(Screenshot grounding data)
******

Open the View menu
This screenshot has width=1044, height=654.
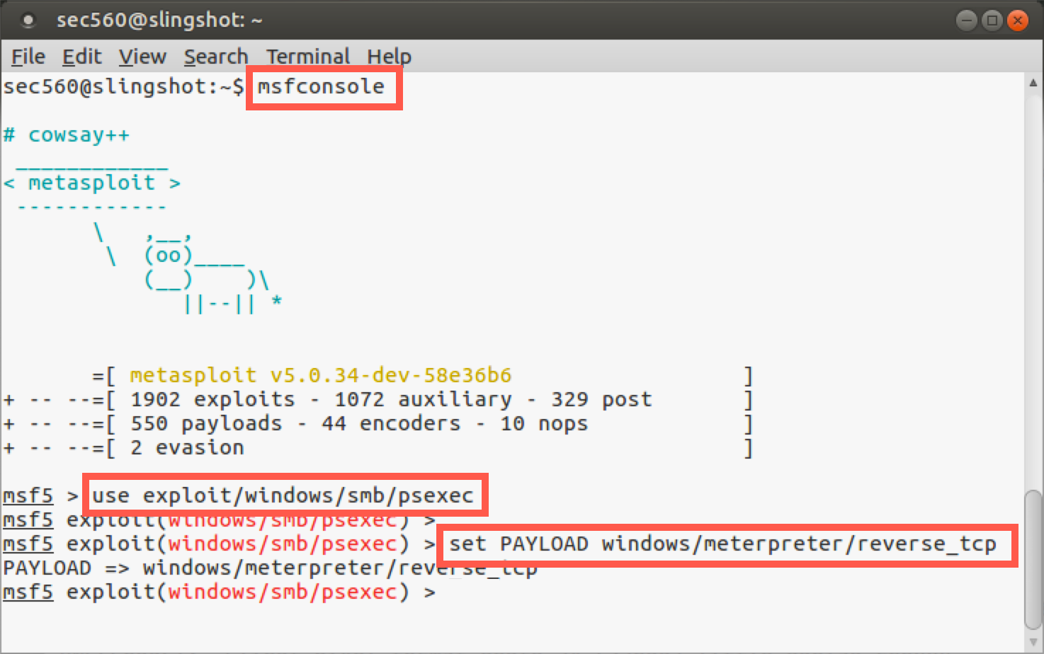click(x=141, y=56)
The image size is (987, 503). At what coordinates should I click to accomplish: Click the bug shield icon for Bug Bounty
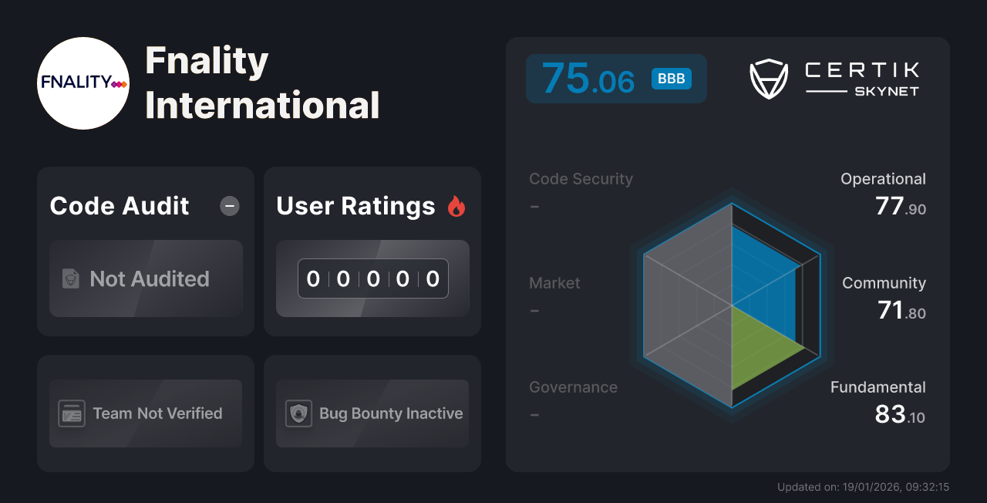(299, 413)
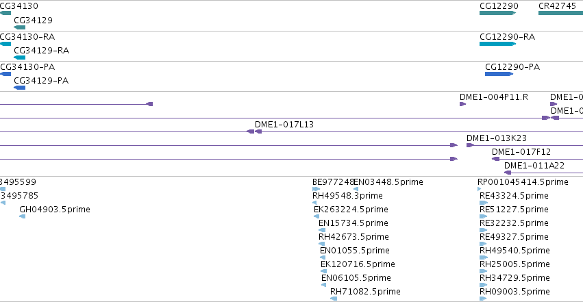The image size is (583, 302).
Task: Select the CG12290-PA protein bar
Action: click(x=499, y=74)
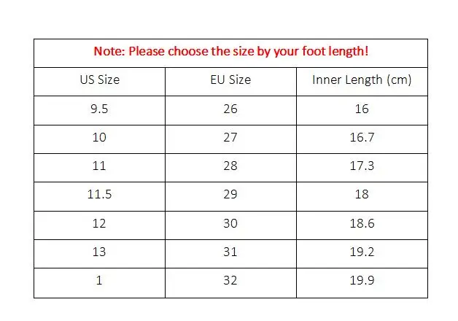Select the US size 9.5 cell
The width and height of the screenshot is (458, 321).
pyautogui.click(x=99, y=109)
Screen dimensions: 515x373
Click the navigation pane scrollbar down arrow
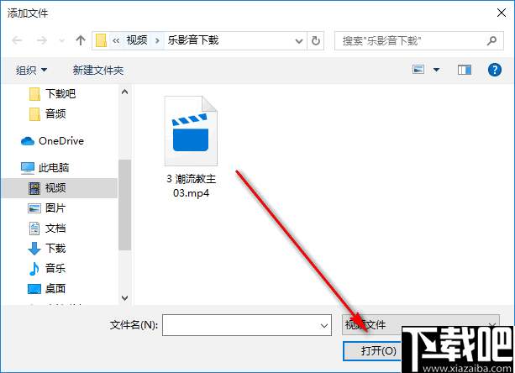pos(124,297)
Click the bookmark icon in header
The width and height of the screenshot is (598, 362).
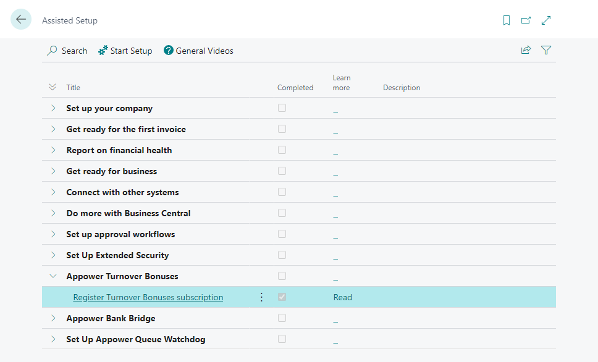pos(507,20)
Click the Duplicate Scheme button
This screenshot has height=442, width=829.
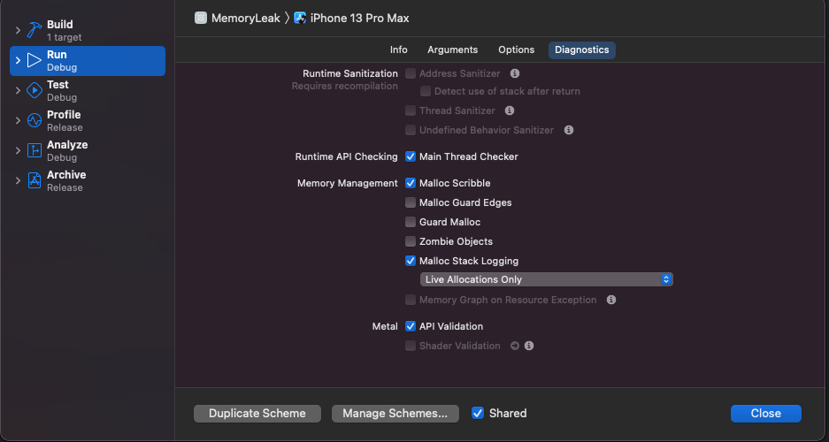257,413
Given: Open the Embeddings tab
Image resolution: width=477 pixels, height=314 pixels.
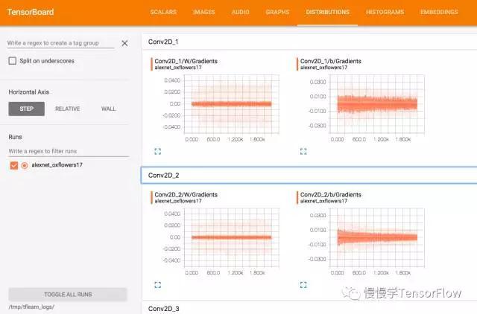Looking at the screenshot, I should (x=439, y=12).
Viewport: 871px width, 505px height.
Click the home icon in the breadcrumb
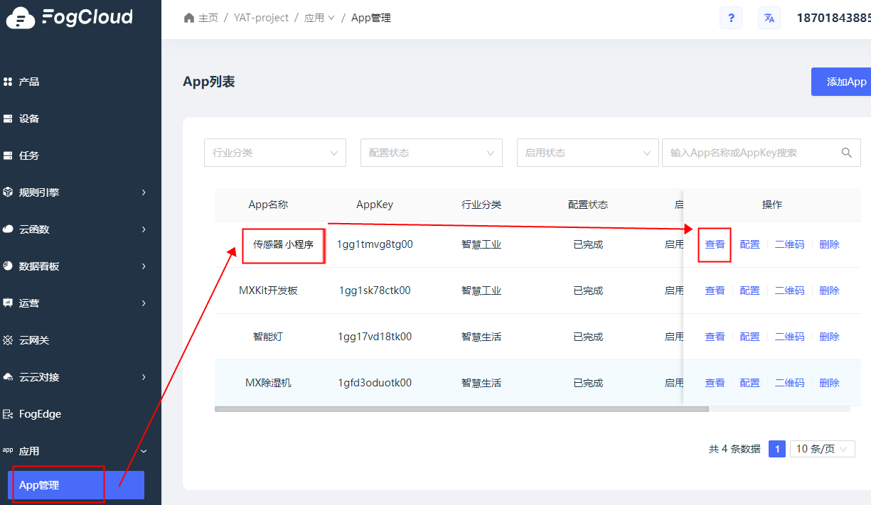(x=188, y=18)
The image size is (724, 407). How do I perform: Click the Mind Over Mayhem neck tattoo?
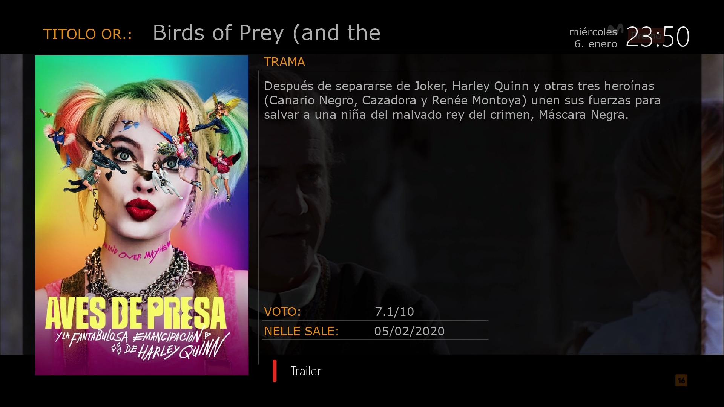(x=138, y=253)
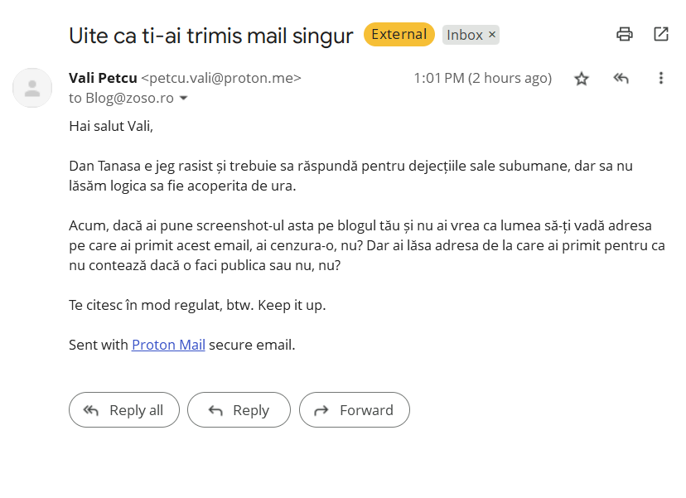Click the reply-all arrow icon beside the star
686x498 pixels.
click(621, 79)
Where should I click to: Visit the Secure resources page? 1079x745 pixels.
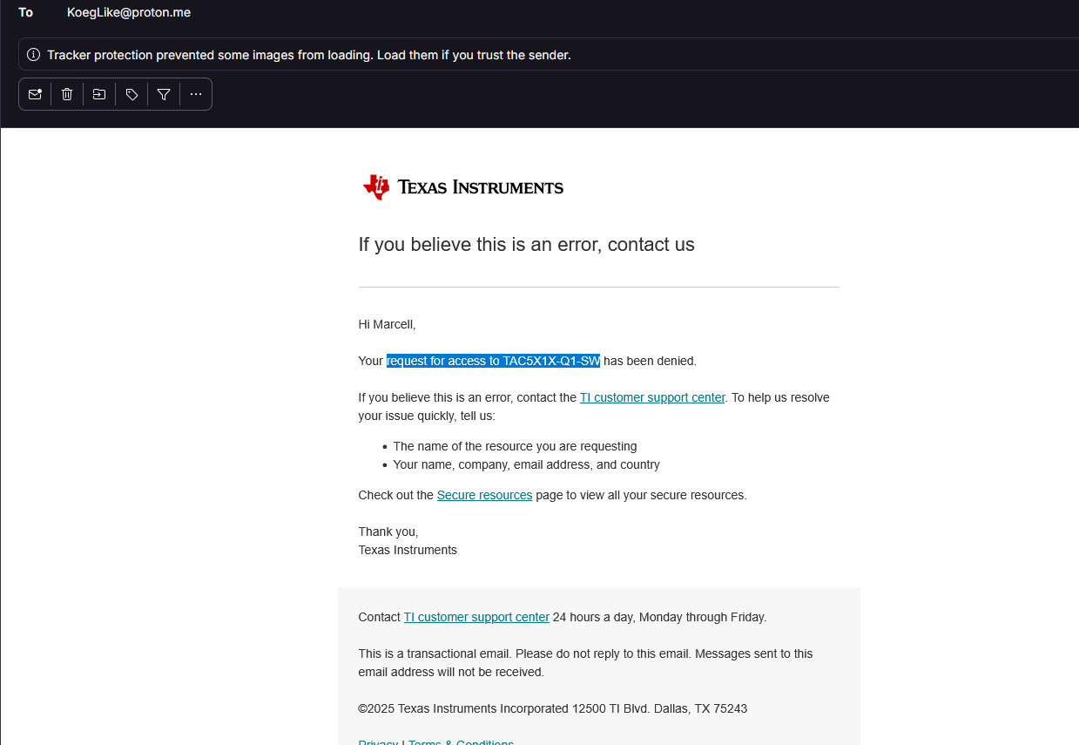(x=484, y=495)

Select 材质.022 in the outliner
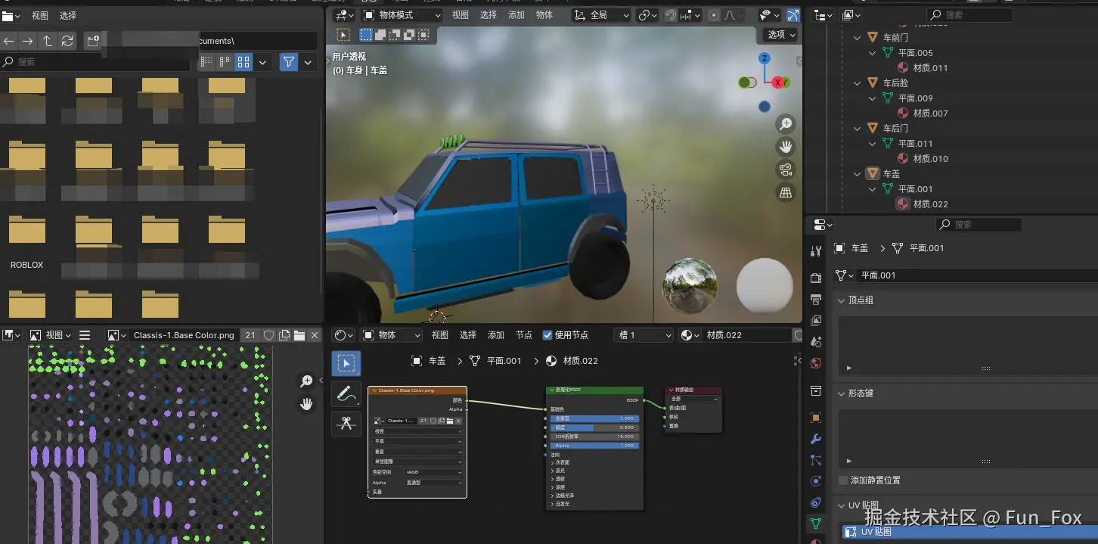(930, 204)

******

* _Work to complete_
Of the lines above, show those in which "Open" appears.

* _Answer below_
Open the View menu
Given: Open the Embeddings tab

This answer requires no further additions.